Si en pratique, le sens du mot fraude laisse peu de place à l’interprétation, les éléments de preuve retenus par la caisse pour qualifier une telle fraude et fonder des poursuites sont assurément et très souvent discutables.

Dans ce contexte, et même si en principe, l’avis de la commission ne lie pas le Directeur de la caisse, le professionnel de santé concerné a donc tout intérêt à solliciter son audition et à présenter, sous couvert de celle-ci, des observations ainsi que toutes justifications de nature à discuter la matérialité des griefs, les éléments qui selon la caisse caractérisent la fraude, ainsi que le montant de la pénalité (ce d’autant lorsqu’il a fait preuve de négligence à réception de la notification des griefs).

Prenons un exemple concret.

Dans une affaire récente, une infirmière a fait l’objet d’un contrôle d’activité à l’issue duquel elle s’est vue notifier pas moins de neuf griefs (sur cotations d’AIS 3 et d’AMI, erreurs de cotations, surfacturations d’IK, facturations abusives ou injustifiées, réalisation d’actes fictifs, prescriptions illisibles etc.).

L’infirmière n’avait pas souhaité être entendue sur les griefs reprochés et n’a pas apporté tous les éléments justificatifs (DSI, prescriptions etc.).

Pourtant, à ce stade de l’audition, les divergences d’interprétation relatives à la facturation des AIS 3 ou la facturation d’IK auraient pu être utilement mises en évidence.

De même, la base des poursuites (un signalement sur un comportement atypique effectué par un couple de gérant d’une structure, sur fond de mésentente avec l’IDEL et dont l’audition a été recueillie de façon semble-t-il irrégulière) méritait également d’être discutée.

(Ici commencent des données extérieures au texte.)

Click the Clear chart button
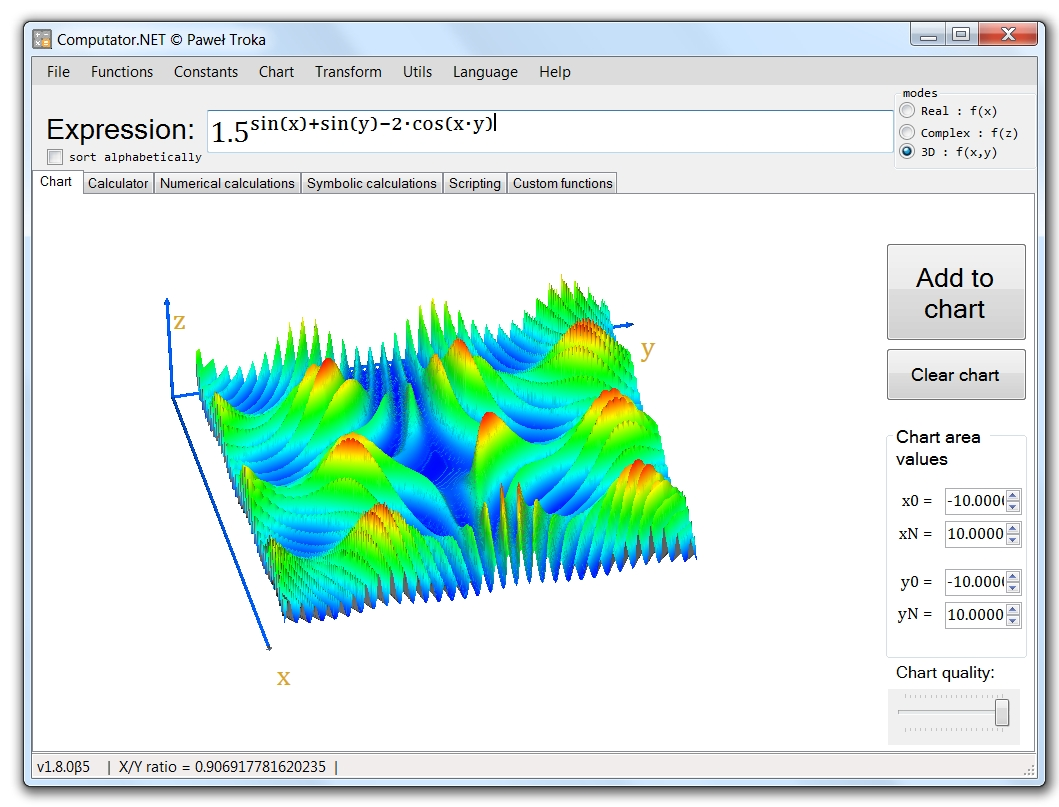The image size is (1059, 807). (x=956, y=375)
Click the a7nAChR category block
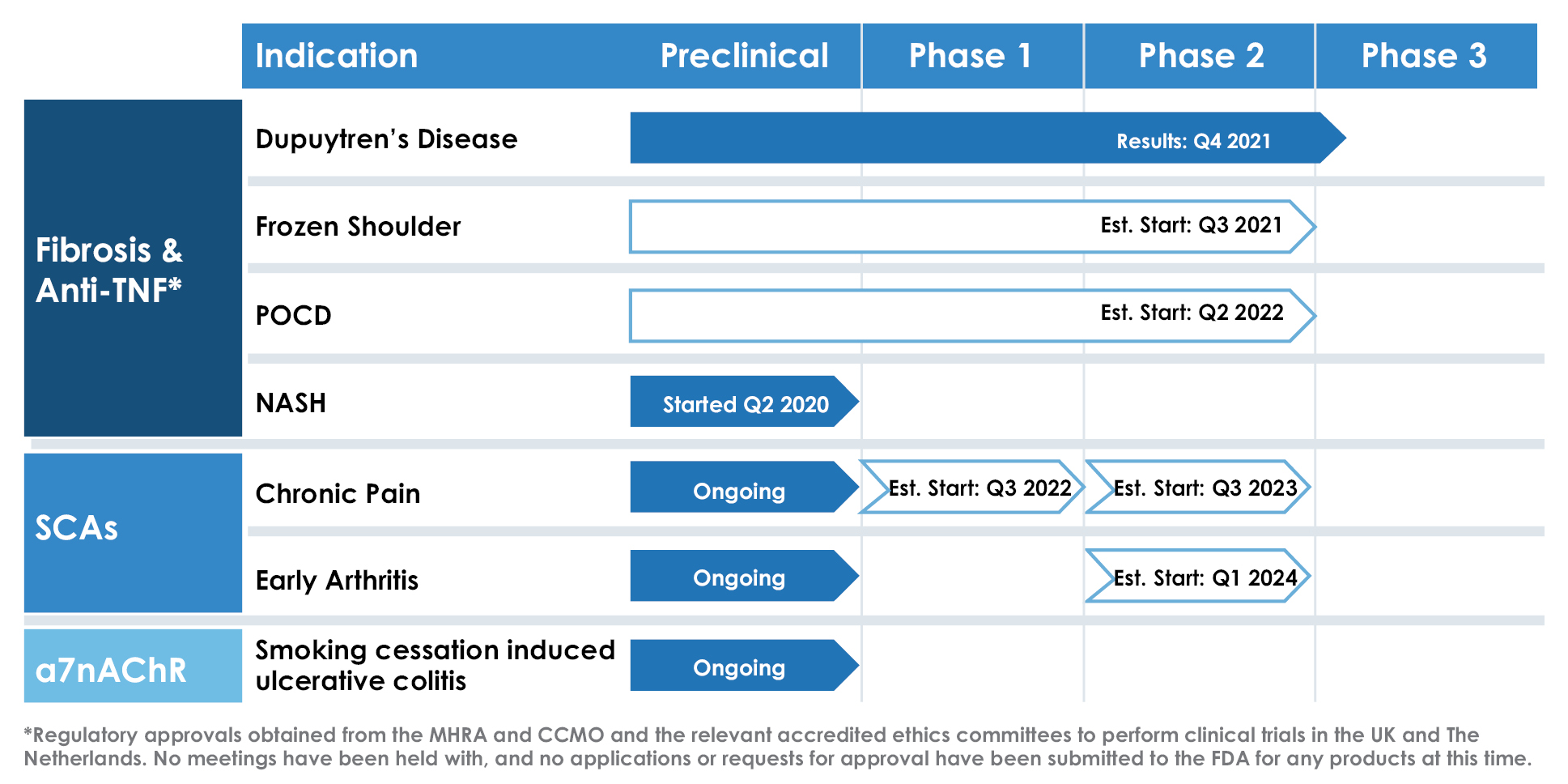1568x784 pixels. click(x=133, y=666)
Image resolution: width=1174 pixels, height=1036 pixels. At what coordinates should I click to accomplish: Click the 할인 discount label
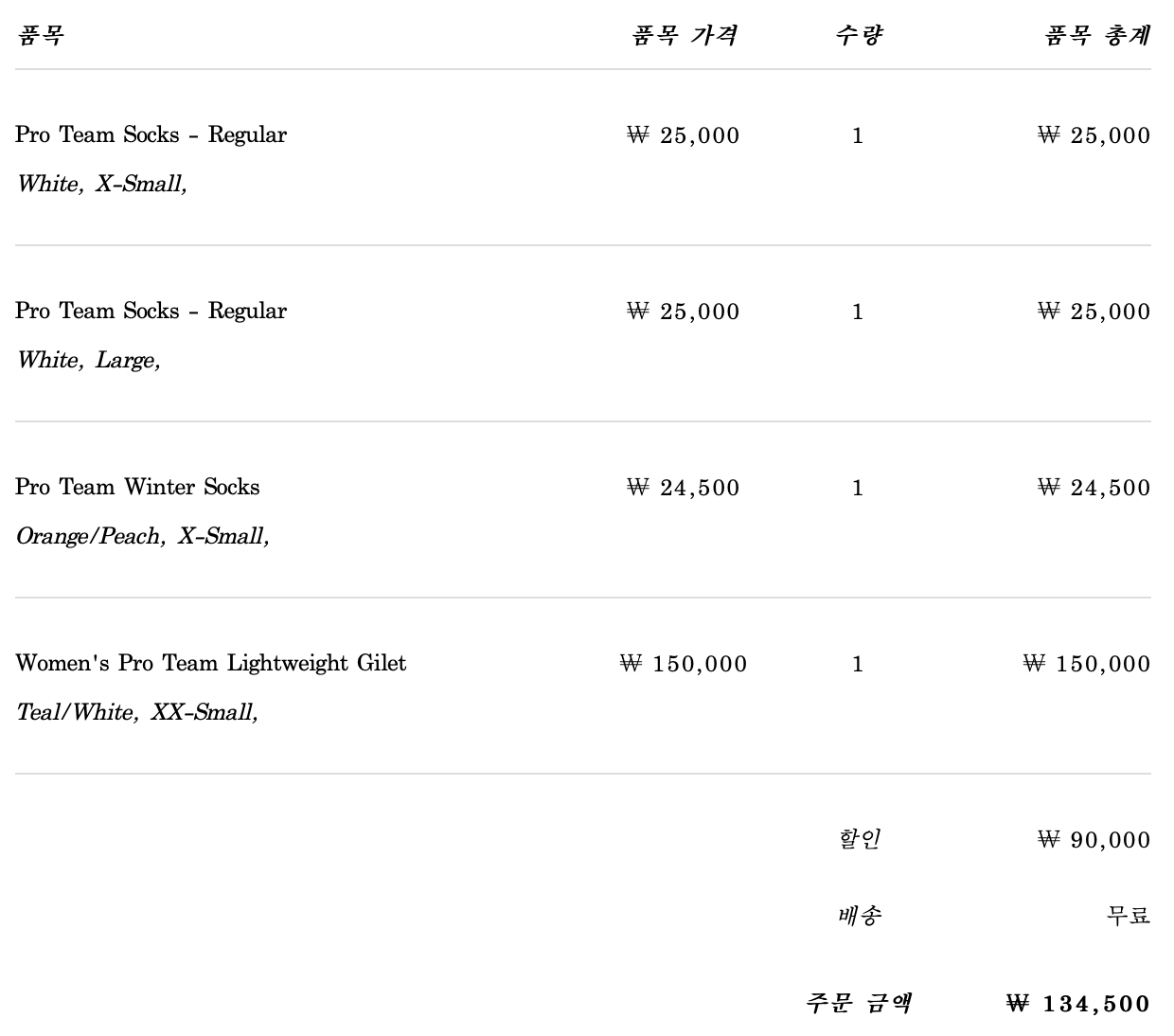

En ce qui concerne la gravité, ce caractère pouvait-il être retenu en l’absence de réitération des actes reprochés dans le temps ?

Et, en tout état de cause, une erreur de facturation ou une négligence ne signifient pas pour autant qu’il s’agit de manquements volontaires. La fraude, dans toutes ses composantes, doit être caractérisée par la caisse sur la base d’éléments objectifs et irréfutables.

Tous ces éléments sont importants à souligner au stade de l’audition avec l’aide, le cas échéant, d’un avocat, et/ou d’un représentant de la profession concerné (pour la partie médico-technique), dès lors que le montant de la pénalité est fixé proportionnellement aux sommes concernées, en fonction de la gravité des faits reprochés et de l’état ou non de récidive.

Or, négligeant cette étape fondamentale de la procédure de pénalité, la Commission relève dans son avis que très peu de pièces ont été réceptionnées pendant la période contradictoire de contrôle et qu’aucun élément justificatif n’a été transmis. Elle se prononce à l’unanimité en faveur d’une pénalité financière. Elle retient en outre la gravité des faits reprochés, notamment en ce qui concerne la réalisation d’actes fictifs.